The Court found that the main issue in contention was whether the Court ought to exercise its discretion to allow the application to broaden the issues advanced by the Council insofar as it related to the demolition of the additional weatherboard building that improved the land the subject of the appeal.
The Court held that the application should be allowed on the basis that the interests of justice were best served by allowing the issues in the appeal to be enlarged. The Court noted, however, that such orders would not be made as a matter of course and those who practice in the jurisdiction should be mindful of the need to promptly determine whether there is any tension between the scope of the expert reports and the issues in dispute as identified in the orders made by the Court.
The land the subject of the appeal is located at 65 Grove Crescent, Toowong. The land is improved by a substantial residence known as Goldicott House (Goldicott House) and a small weatherboard building which is referred to as the "music room" (Music Room).
On 15 February 2018, the registered landowner (Landowner) lodged a development application with the Council for a development permit for building work to demolish the Music Room, a development permit for a material change of use to use the Goldicott House as a dwelling house, and a development permit to reconfigure a lot to create two separate lots.
The Council refused the application and the Landowner subsequently appealed the decision.
In the course of the proceeding, the Court made an order which limited the issues in the appeal to the Council's reasons for refusal together with the additional issues identified by the co-respondents. Relevantly, the Council's reasons for refusal did not expressly make reference to the Music Room at the time the order was made.
Following the delivery of the Historian and Heritage Joint Expert Reports (Joint Expert Reports), it was discovered that the Joint Expert Reports identified new and significant information about the Music Room in that, amongst other things, the Music Room demonstrated a rare, uncommon or endangered aspect of Queensland's cultural heritage.
The Council subsequently sought to broaden the issues to argue that the demolition of the Music Room would offend the relevant provisions within the Council's reasons for refusal and that the proposed development failed to conserve and protect, and would damage or diminish the cultural heritage significance of the heritage place contrary to the provisions of the strategic framework of the Council's Planning Scheme.
Application to broaden issues in dispute
The Council applied to the Court for orders to broaden the issues in dispute. The Council submitted that rule 20(5) of the Planning and Environment Court Rules 2018 permitted the Court to make an order identifying the issues in dispute.

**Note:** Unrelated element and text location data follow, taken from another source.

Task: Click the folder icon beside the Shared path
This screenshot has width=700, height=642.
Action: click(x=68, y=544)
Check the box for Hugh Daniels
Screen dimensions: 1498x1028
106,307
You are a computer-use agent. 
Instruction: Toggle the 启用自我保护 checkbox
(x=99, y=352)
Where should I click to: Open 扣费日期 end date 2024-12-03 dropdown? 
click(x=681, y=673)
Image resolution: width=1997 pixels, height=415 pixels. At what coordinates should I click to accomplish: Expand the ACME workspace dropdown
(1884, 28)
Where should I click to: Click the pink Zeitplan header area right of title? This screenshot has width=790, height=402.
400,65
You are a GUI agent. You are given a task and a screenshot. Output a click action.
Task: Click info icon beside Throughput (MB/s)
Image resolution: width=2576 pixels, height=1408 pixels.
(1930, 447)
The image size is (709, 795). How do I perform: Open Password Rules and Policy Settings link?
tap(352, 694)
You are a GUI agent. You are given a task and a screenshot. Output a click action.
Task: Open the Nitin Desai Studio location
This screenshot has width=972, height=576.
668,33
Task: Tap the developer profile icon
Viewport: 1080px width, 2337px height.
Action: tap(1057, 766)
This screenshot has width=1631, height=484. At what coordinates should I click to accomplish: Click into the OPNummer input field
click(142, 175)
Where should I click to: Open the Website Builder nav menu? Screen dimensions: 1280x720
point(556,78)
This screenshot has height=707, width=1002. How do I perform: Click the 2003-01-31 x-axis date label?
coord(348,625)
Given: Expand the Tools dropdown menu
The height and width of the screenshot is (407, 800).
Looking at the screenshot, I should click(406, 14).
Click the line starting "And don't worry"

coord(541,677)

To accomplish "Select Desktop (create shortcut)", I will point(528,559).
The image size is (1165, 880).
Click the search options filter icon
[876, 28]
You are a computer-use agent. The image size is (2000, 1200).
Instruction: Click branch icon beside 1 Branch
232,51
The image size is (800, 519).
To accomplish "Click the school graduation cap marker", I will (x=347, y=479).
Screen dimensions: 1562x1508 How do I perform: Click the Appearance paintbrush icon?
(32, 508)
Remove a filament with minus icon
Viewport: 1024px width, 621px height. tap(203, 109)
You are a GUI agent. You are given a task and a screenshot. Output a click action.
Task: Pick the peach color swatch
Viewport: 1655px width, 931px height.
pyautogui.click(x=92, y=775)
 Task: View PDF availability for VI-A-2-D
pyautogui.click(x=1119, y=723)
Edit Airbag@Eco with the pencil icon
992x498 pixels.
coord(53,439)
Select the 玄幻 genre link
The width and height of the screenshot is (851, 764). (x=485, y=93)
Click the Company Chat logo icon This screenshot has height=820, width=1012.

The Council further submitted that the additional issue which the Council sought to ventilate in the appeal raised matters of public importance and interest. This was on the basis that the number of submissions made during the public notification period and the number of co-respondents by election was indicative of the public importance of the issue. The Council also contended that the Department of State Development, Manufacturing, Infrastructure and Planning did not have the benefit of considering the new and significant information regarding the Music Room, and that it was required to provide its position on the new information in its capacity as a referral agency for the development application.
The Court agreed with the Council and found that the issues in dispute should be enlarged to the extent that they included the additional ground relating to the demolition of the Music Room as an issue in dispute.
To make its finding, the Court relied on the affidavit filed on behalf of the Council to consider the context in which the application was made and why it had been made at a late stage. The Court noted that the affidavit deposed that the appeal would proceed on the basis of the defined issues under the earlier order of the Court, as well as the issues elaborated on by the experts. However, the Court held that this was a misunderstanding of the role and effect of a joint expert report and that joint expert reports do not serve automatically to either confine or extend the issues in an appeal.
The Court noted that the application served as an illustration of the difficulties which can be encountered when experts participating in joint reports go beyond the issues as defined. The Court found that if a situation were to arise where a joint expert report goes beyond the issues in dispute, the solicitors for the parties should act promptly to either raise their objections to the reports or to change the issues so as to accommodate the further matters raised by the experts.
Despite the finding, the Court held that the subject matter of the application concerned the proposed demolition of the Music Room, which was a matter of heritage significance. As such, the Court found that it was an issue which related to matters of public interest and the interests of justice were best served by allowing the issues to be enlarged.
The Court held that the application should be allowed in the interest of justice.